To be done:
Could you convert every one of the lines below into a numbered list, leaving out blank lines and the pictures?

[Data for locating visible targets]
»»

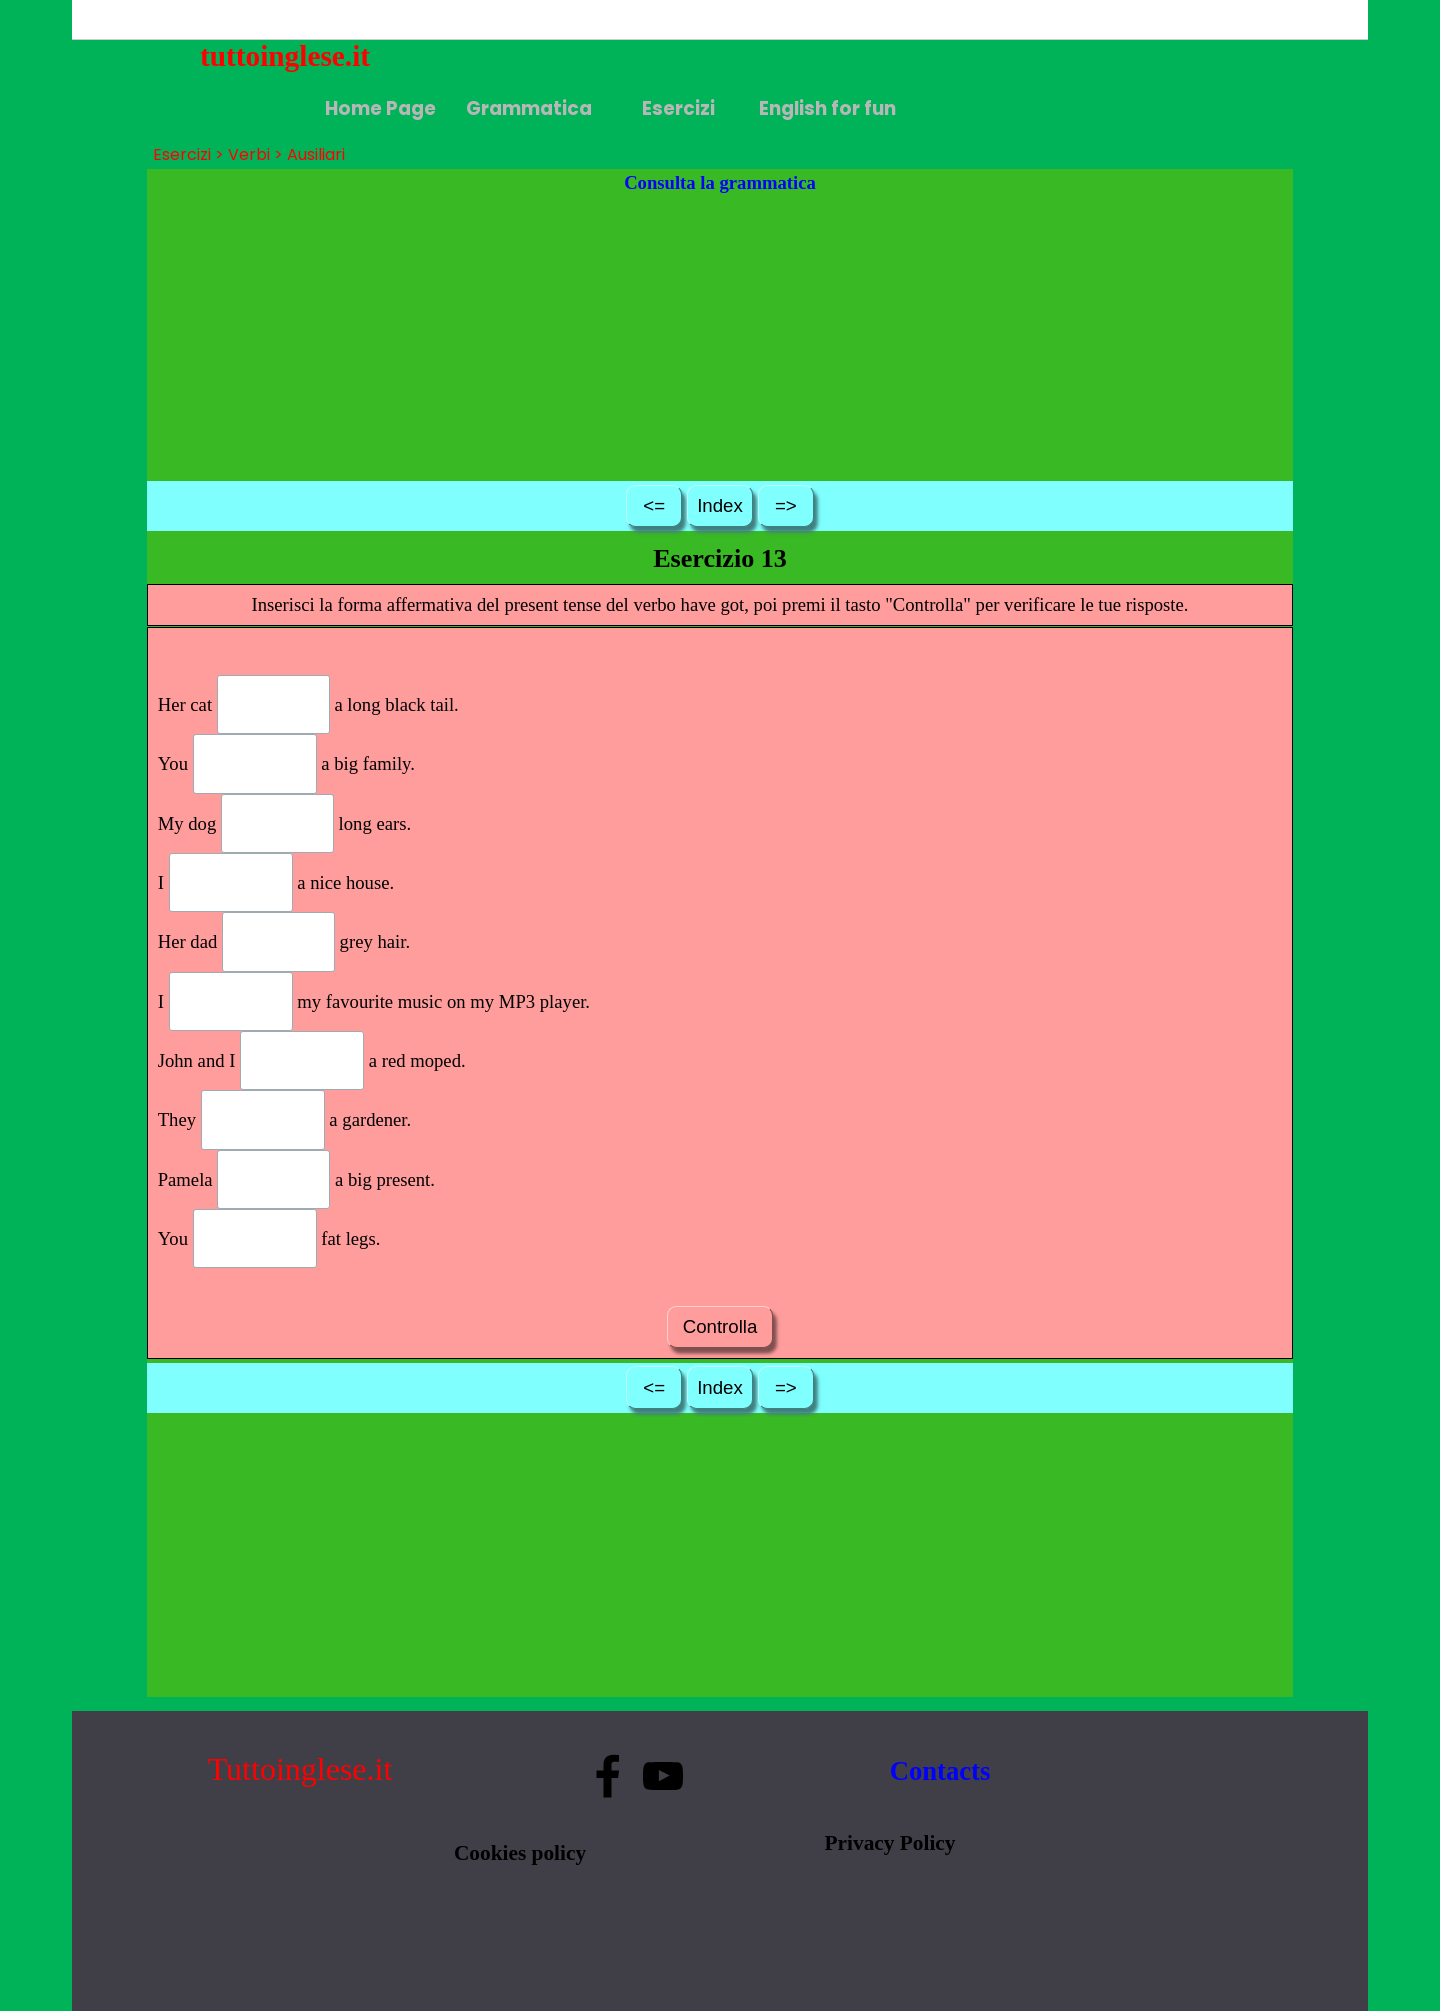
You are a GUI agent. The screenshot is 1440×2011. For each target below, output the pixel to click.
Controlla (719, 1326)
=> (786, 505)
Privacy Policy (890, 1843)
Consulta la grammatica (720, 182)
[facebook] (608, 1776)
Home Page (380, 108)
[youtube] (663, 1776)
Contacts (940, 1771)
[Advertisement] (720, 337)
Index (720, 505)
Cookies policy (520, 1853)
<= (654, 505)
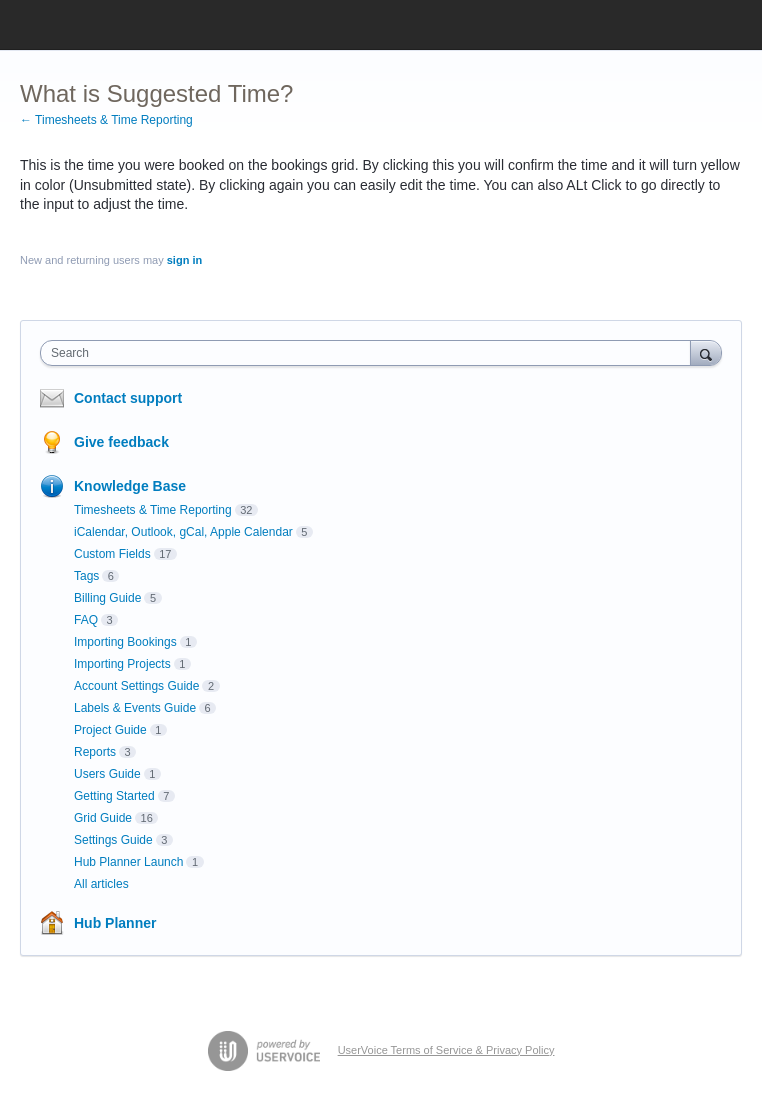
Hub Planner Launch (128, 862)
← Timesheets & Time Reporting (106, 120)
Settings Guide (113, 840)
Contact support (128, 398)
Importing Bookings (125, 642)
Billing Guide (107, 598)
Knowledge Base (130, 486)
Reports (95, 752)
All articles (101, 884)
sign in (184, 260)
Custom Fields (112, 554)
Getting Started (114, 796)
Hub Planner (115, 923)
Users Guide (107, 774)
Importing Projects (122, 664)
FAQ (86, 620)
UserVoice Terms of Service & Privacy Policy (446, 1050)
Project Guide (110, 730)
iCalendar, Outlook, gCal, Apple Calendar (183, 532)
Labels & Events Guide (135, 708)
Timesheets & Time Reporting (153, 510)
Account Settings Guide (136, 686)
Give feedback (121, 442)
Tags (86, 576)
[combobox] (370, 353)
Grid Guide (103, 818)
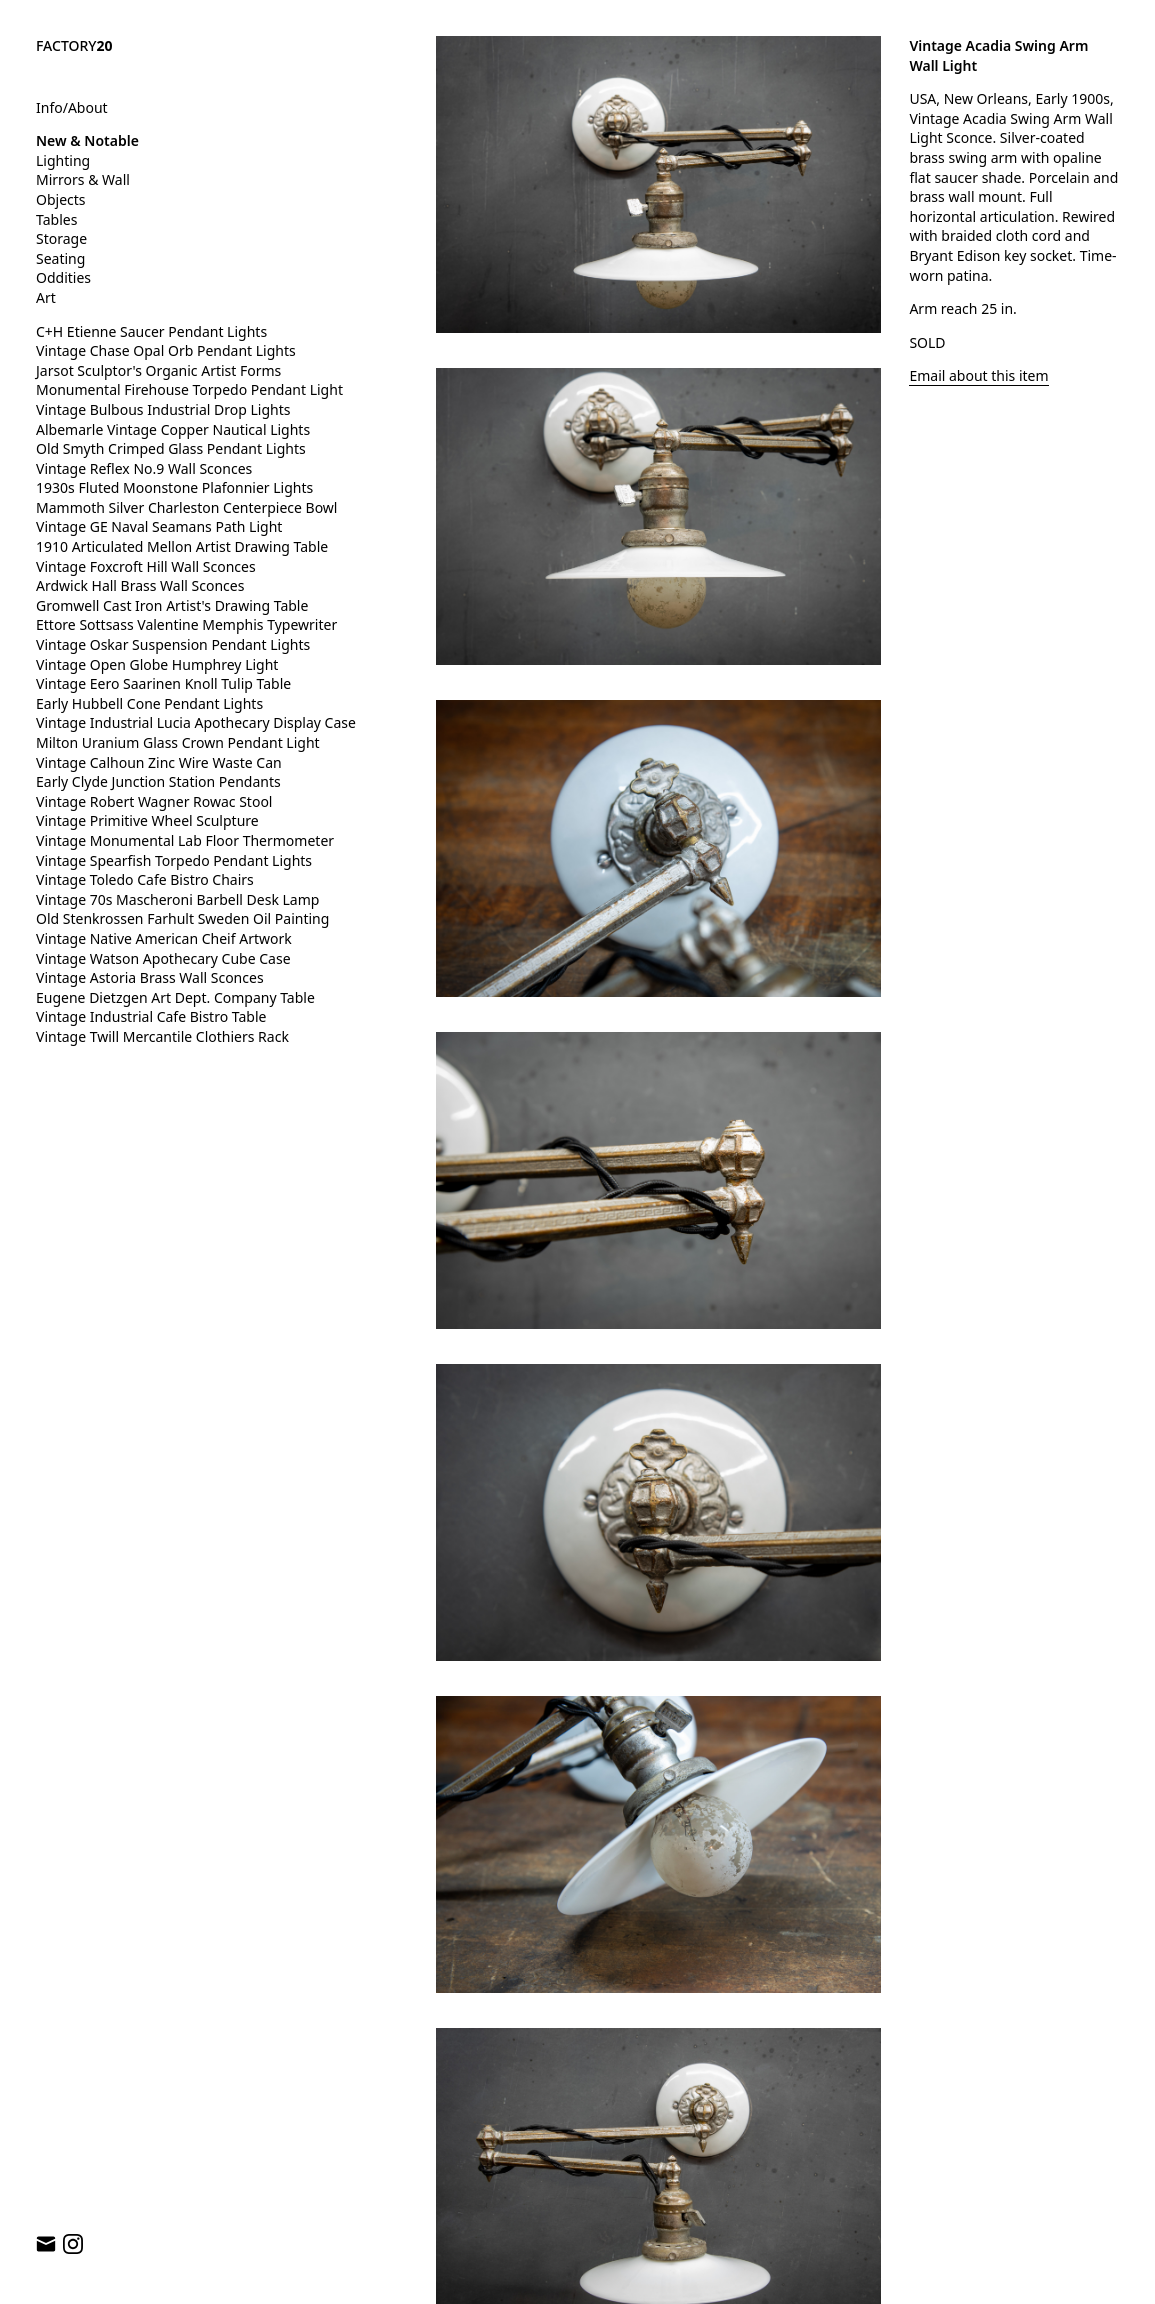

««

Result of this task:
1. You are a GUI agent. The screenshot is 1440×2011. For each target below, output the pixel to click.
2. Controlla (719, 1326)
3. => (786, 505)
4. Privacy Policy (890, 1843)
5. Consulta la grammatica (720, 182)
6. [facebook] (608, 1776)
7. Home Page (380, 108)
8. [youtube] (663, 1776)
9. Contacts (940, 1771)
10. [Advertisement] (720, 337)
11. Index (720, 505)
12. Cookies policy (520, 1853)
13. <= (654, 505)
14. Hub Planner Launch (128, 862)
15. ← Timesheets & Time Reporting (106, 120)
16. Settings Guide (113, 840)
17. Contact support (128, 398)
18. Importing Bookings (125, 642)
19. Billing Guide (107, 598)
20. Knowledge Base (130, 486)
21. Reports (95, 752)
22. All articles (101, 884)
23. sign in (184, 260)
24. Custom Fields (112, 554)
25. Getting Started (114, 796)
26. Hub Planner (115, 923)
27. Users Guide (107, 774)
28. Importing Projects (122, 664)
29. FAQ (86, 620)
30. UserVoice Terms of Service & Privacy Policy (446, 1050)
31. Project Guide (110, 730)
32. iCalendar, Outlook, gCal, Apple Calendar (183, 532)
33. Labels & Events Guide (135, 708)
34. Timesheets & Time Reporting (153, 510)
35. Account Settings Guide (136, 686)
36. Give feedback (121, 442)
37. Tags (86, 576)
38. [combobox] (370, 353)
39. Grid Guide (103, 818)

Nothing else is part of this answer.